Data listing
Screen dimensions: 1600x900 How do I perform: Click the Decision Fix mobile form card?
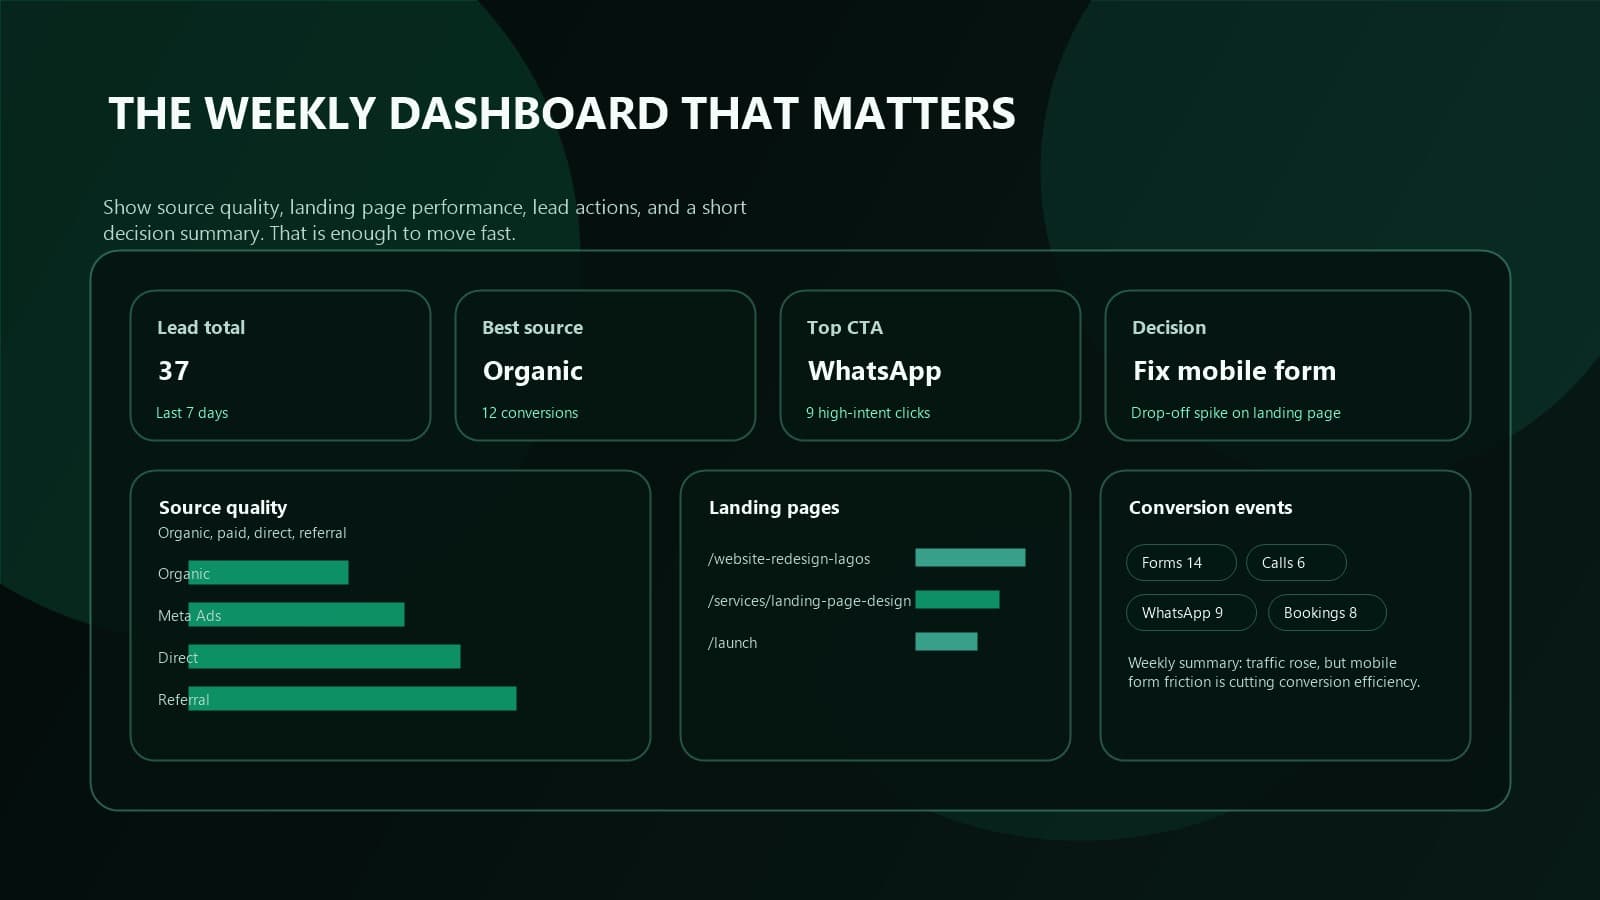(1288, 365)
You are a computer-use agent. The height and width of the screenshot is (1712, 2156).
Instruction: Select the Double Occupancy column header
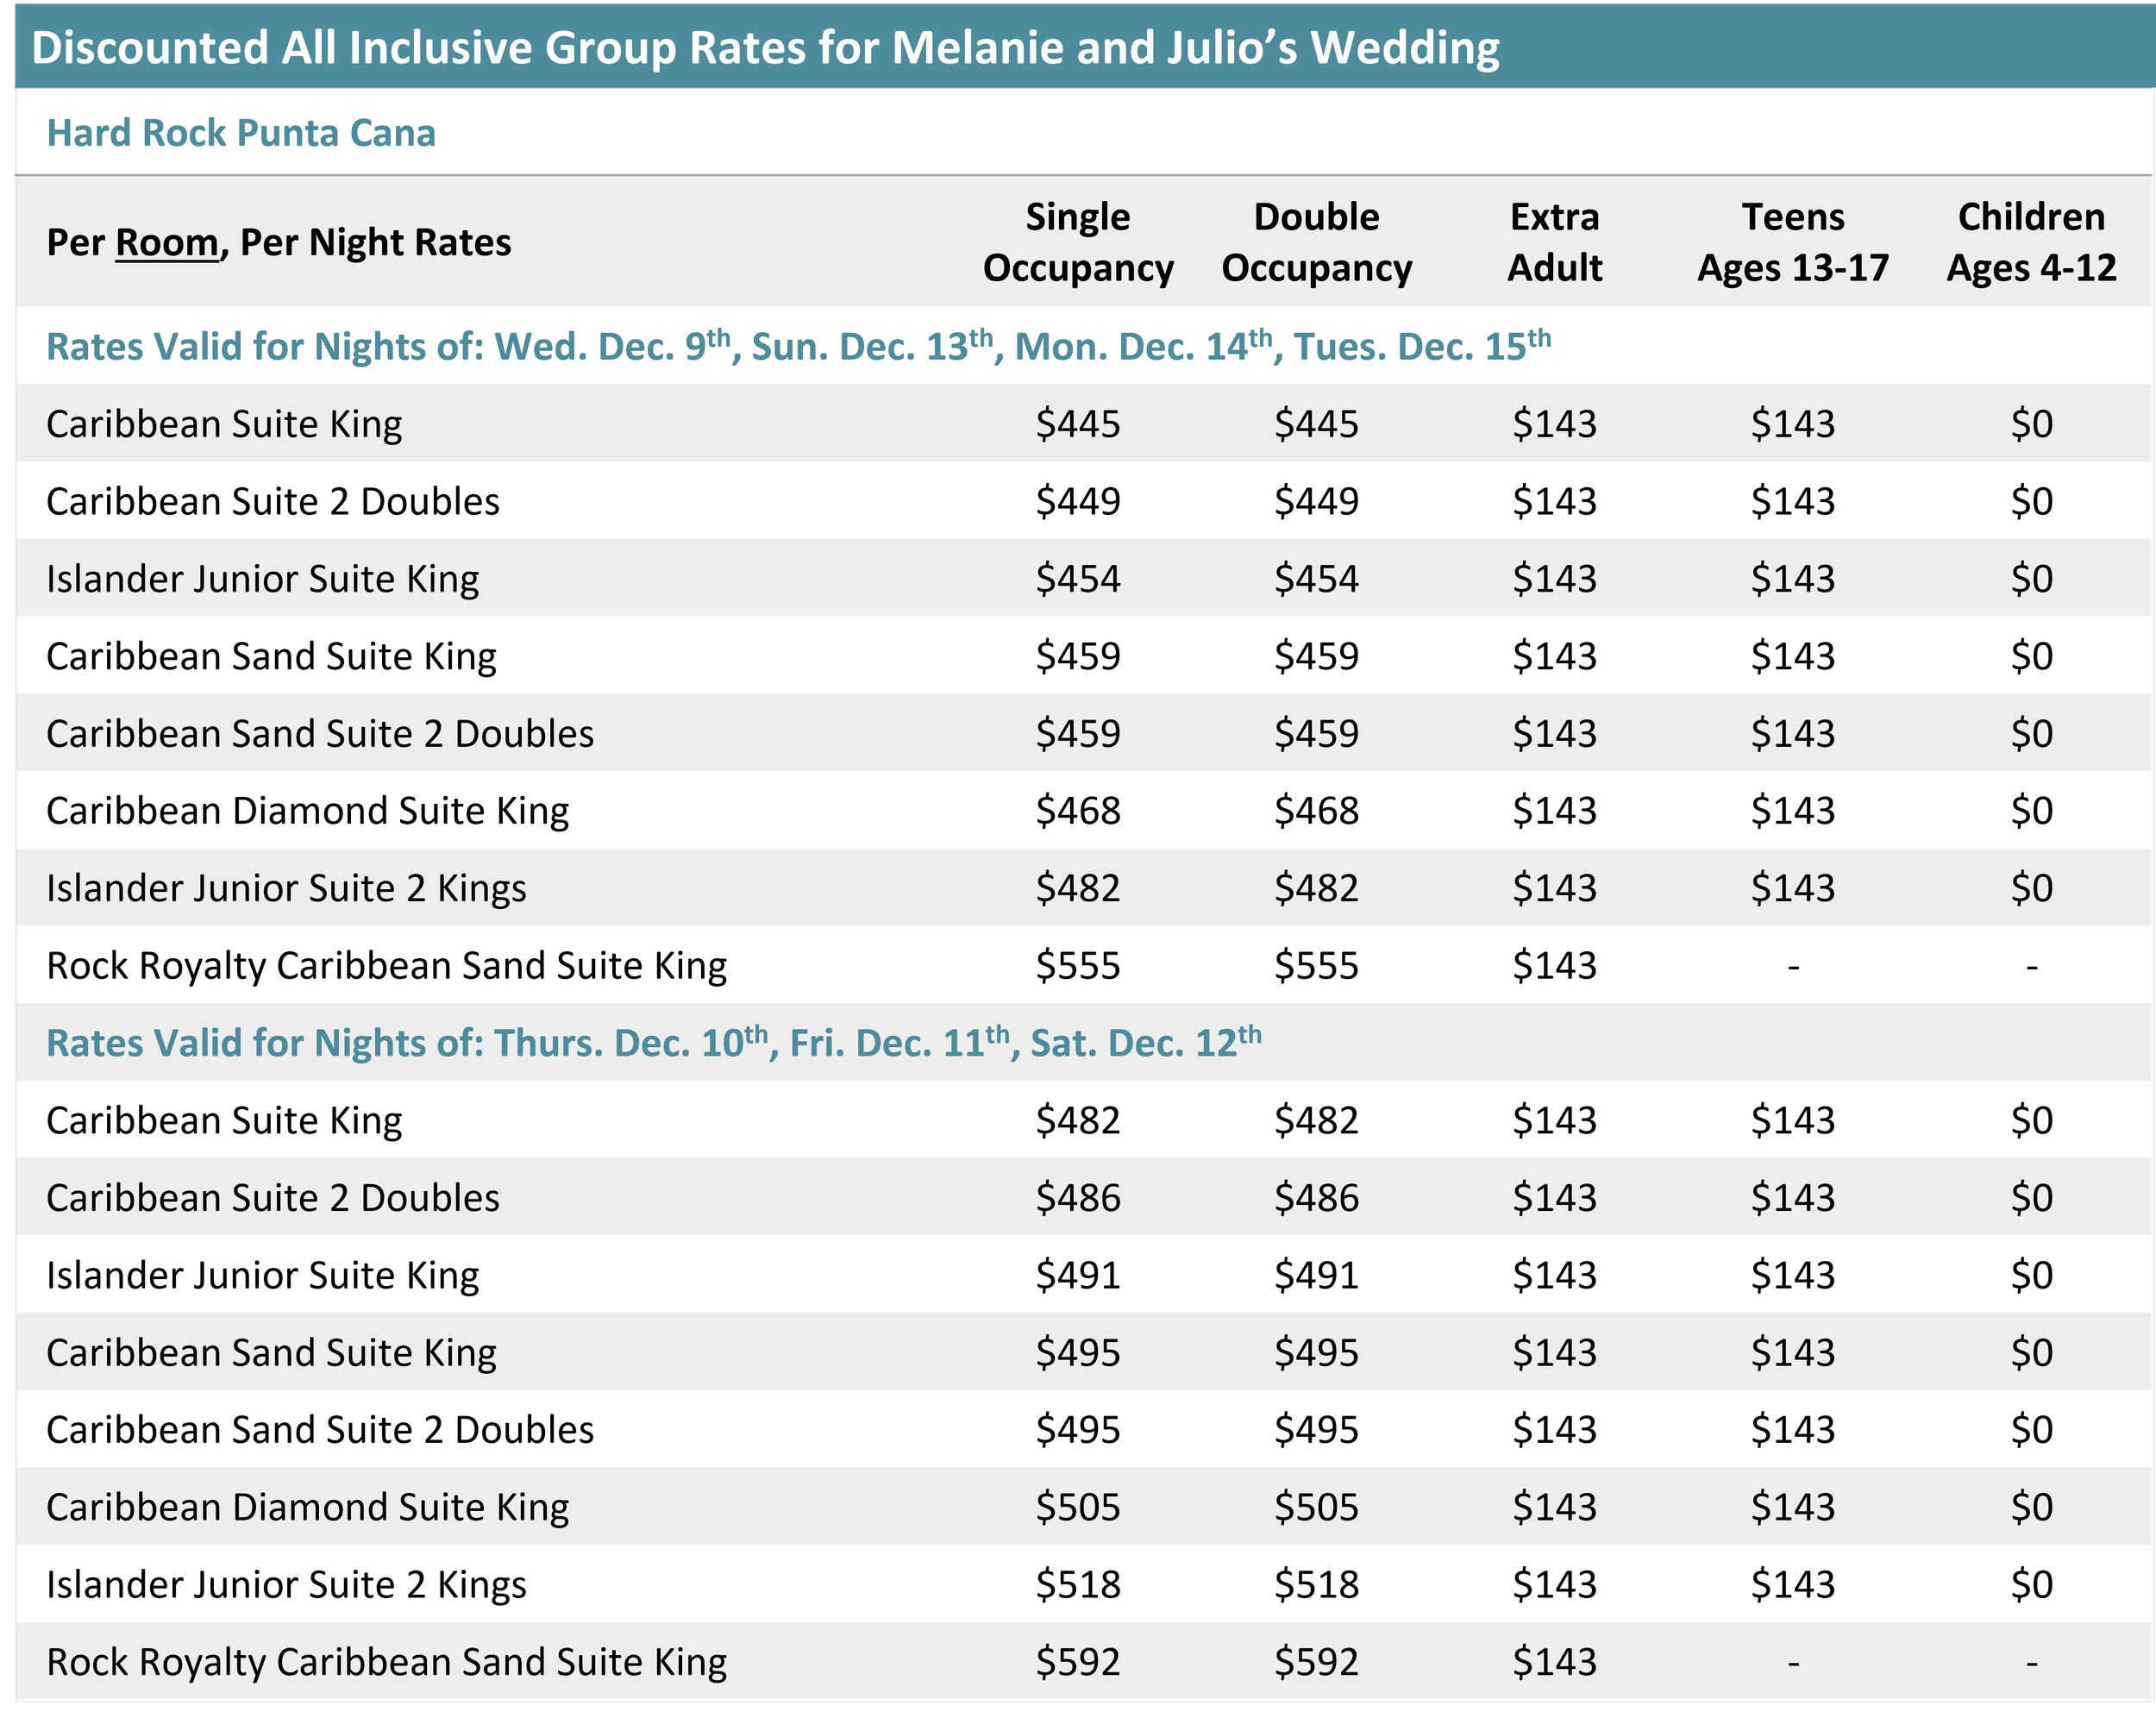(1316, 242)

EXERCISE. Reproduce the text of each item above word for word, leaving out the pictures.

OUTPUT FOR THIS EXERCISE.
Screen dimensions: 1600x900 How do I perform: Click the Decision Fix mobile form card?
(1288, 365)
You are a computer-use agent. The height and width of the screenshot is (1712, 2156).
Instruction: Select the Double Occupancy column header
(1316, 242)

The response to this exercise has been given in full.